Exercise description: Determine how many lines of the items below contain the string "Open", treating uppercase and lowercase as distinct, and reply with the number alone.

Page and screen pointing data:

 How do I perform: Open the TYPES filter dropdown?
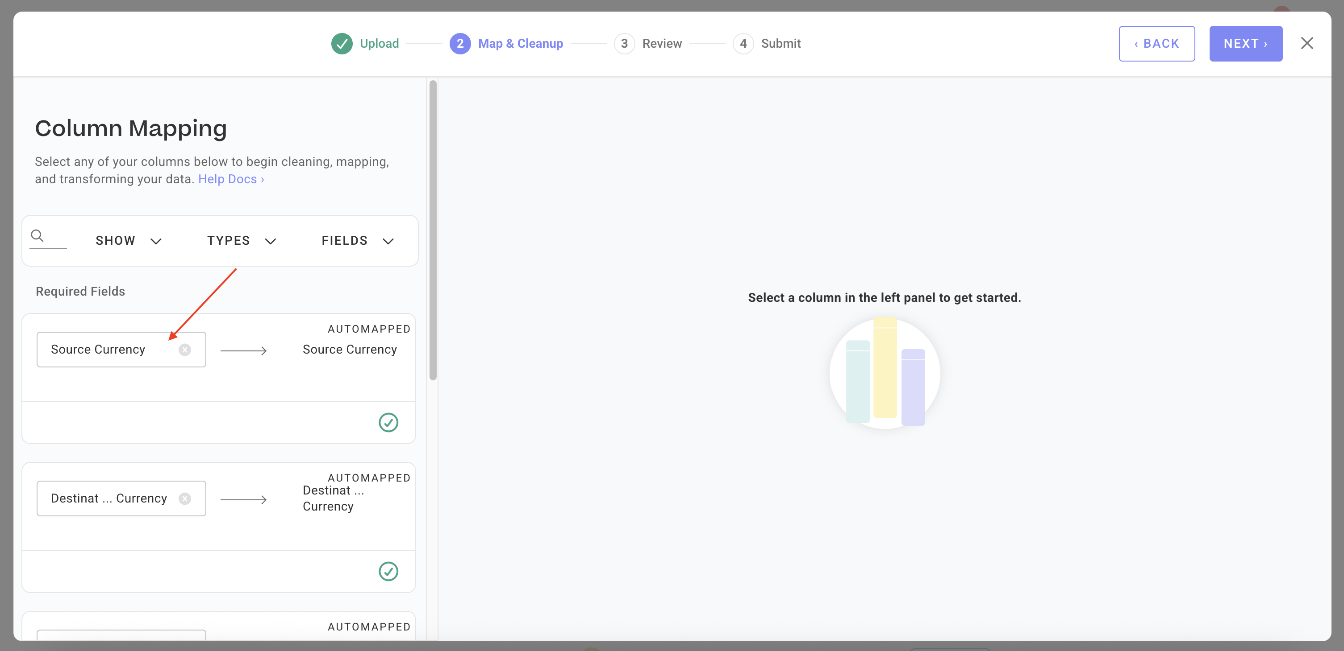[x=241, y=241]
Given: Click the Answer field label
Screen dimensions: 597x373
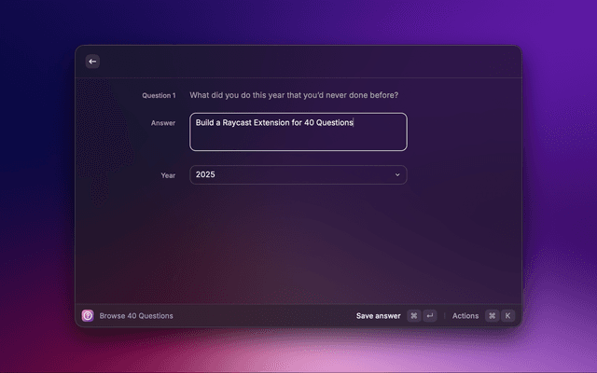Looking at the screenshot, I should (162, 122).
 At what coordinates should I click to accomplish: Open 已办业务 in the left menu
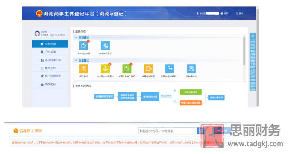[50, 52]
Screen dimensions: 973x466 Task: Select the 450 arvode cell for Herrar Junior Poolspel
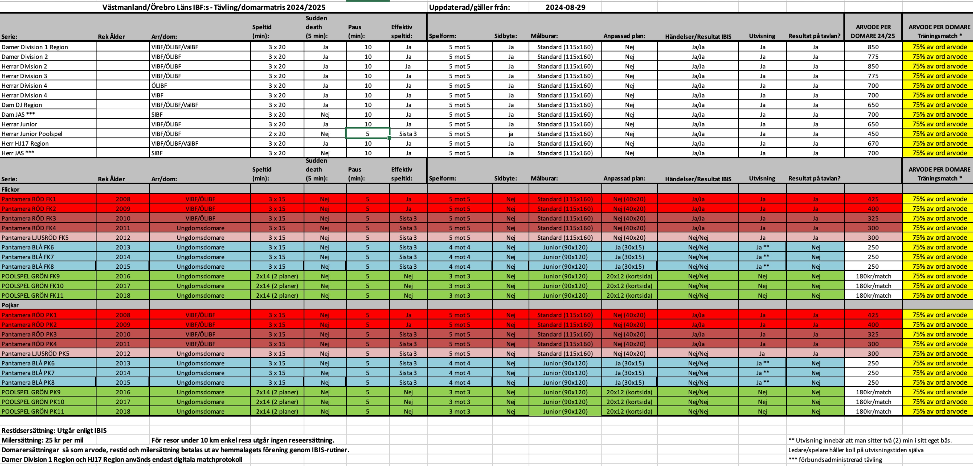pos(873,134)
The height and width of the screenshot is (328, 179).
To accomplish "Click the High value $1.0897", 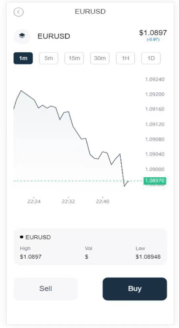I will pos(31,257).
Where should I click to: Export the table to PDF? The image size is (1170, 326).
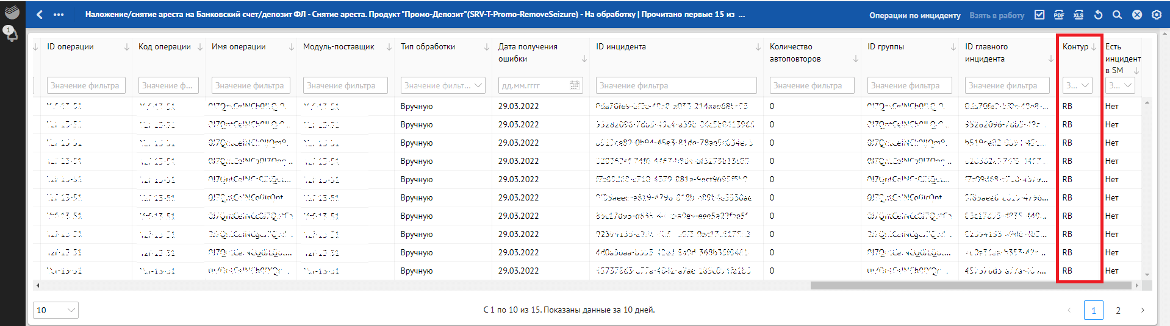click(x=1059, y=15)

Written solution: 2